Let us now illustrate the magnitude of change that is
required.
General Stanley McChrystal
confronted a nimble and agile enemy.
To cope with this, he had to change the culture and
operating model of an institution that is used to command-and-control thinking:
“We restructured our force from the ground up on principles
of extremely transparent information sharing (what we call “shared
consciousness”) and decentralized decision-making authority (“empowered
execution”) …
We dissolved the barriers – the walls of our silos and the
floors of our hierarchies – that had once made us efficient …
We looked at the behaviors of our
smallest units and found ways to extend them to an organization of thousands,
spread across three continents.
We became what we called “a team of teams”: a large command
that captured at scale the traits of agility normally limited to small teams …”
Reflecting on military history, McChrystal
attributed the battle of Trafalgar’s victory to the organizational culture that
Nelson had crafted.
This culture rewards individual initiative and critical
thinking, as opposed to simple execution of commands.
Such a cultural change implies that leaders should not make
or approve all important decisions:
“The wait for my approval was not resulting in any better
decisions …
I came to realize that, in normal cases, I did not add
tremendous value, so I changed the process …
The risks of acting too slowly were higher than the risks of
letting competent people make judgment calls …
More important, and more surprising, we found that, even as
speed increased and we pushed authority further down, the quality of decisions
actually went up …”
Systems thinkers speak of top-down command, silos and collaborative
teams.
These ideas apply differently in different organisation and situations.
E.g.

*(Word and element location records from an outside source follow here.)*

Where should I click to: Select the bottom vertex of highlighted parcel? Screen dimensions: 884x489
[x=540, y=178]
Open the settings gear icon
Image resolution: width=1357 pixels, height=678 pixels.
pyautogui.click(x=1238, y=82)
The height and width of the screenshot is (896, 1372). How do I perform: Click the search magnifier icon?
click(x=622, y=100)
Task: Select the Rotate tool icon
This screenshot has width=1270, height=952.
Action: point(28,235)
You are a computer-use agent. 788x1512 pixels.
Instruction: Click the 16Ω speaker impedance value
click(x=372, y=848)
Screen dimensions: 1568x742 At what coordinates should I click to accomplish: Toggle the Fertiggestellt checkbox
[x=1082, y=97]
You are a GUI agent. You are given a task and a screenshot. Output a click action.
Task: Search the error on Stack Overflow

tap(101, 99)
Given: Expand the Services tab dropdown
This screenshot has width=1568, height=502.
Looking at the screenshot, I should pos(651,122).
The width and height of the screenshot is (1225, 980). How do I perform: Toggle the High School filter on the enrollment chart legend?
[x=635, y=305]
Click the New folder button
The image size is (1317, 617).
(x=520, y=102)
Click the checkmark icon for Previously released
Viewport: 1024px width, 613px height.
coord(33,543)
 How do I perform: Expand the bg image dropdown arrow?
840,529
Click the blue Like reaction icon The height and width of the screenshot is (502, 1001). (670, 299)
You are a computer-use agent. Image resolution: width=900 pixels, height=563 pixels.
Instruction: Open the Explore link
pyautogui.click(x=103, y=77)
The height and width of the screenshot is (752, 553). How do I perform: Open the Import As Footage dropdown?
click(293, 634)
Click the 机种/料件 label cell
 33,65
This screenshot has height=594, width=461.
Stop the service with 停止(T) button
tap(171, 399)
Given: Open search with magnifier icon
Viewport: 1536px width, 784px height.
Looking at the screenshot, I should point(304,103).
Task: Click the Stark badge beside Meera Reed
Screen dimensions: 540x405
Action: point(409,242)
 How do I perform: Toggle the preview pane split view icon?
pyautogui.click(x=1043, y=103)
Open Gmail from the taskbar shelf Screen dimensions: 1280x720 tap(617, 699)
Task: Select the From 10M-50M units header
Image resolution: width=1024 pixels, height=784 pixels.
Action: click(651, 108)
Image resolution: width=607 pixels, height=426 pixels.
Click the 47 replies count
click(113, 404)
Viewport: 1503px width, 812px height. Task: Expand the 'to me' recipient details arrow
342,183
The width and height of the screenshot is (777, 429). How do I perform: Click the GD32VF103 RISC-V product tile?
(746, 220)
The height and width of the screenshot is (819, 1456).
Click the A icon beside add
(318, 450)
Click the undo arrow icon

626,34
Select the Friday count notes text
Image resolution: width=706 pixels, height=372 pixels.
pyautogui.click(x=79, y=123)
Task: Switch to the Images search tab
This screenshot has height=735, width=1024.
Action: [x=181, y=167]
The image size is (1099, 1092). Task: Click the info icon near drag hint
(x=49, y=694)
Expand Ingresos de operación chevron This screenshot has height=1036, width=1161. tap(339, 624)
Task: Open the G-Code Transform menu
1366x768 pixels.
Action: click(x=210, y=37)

The US army strives to destroy distributed terrorist targets; the complexity lies in the disorderliness of
the situation.
McChrystal concluded top-down
command was ineffective in disorder.
He encouraged autonomous teams to collaborate around a shared purpose.
By contrast, a business strives to coordinate distributed silo systems;
the complexity lies in the orderliness of
the wider enterprise system.
To paraphrase Jacquelin
Conway.
“It may be said that silo systems help us develop and deploy each
system, thus making that work more efficient.
But the consequences of dividing the enterprise into
silo systems has a negative impact on the efficiency, effectiveness of
the enterprise as a system.”
For silo systems, you can read “microservices”;
or in an “agile architecture” context you can read “autonomous systems”.
The enterprise wants its end-to-end
business processes to work efficiently and effectively.
This only happens if the supposedly “autonomous”
subsystems are designed to be orchestrated or choreographed together.
If we accept the hypothesis that command-and-control is not
an effective alignment approach to steer an agile organization, what is the
alternative?
Leaders at the top need to provide
guidance, feedback, and support to their teams.
They need to lead with purpose, which requires strategic
clarity.
Business Architecture Patterns
Porter
In a seminal paper,21 Michael E.
Porter writes: “The essence of strategy is in the activities – choosing to
perform activities differently or to perform different activities than rivals.”
It all starts with the definition of strategic positions
that can be based on customer needs, customer experience, and/or some product
or service mix.
Strategy is about creating a unique position that involves a
different set of activities that better meet customer needs while delivering
superior experience.
The way these activities are implemented determines costs
(operating model view).
The difference between the price customers are willing to
pay and costs determines profitability (business model view).
You can read a distillation of
Porter’s points related to business process reengineering here https://ebrary.net/18120/management/michael_porter
His value chain consists of all
the activities necessary to produce and sell a product or service.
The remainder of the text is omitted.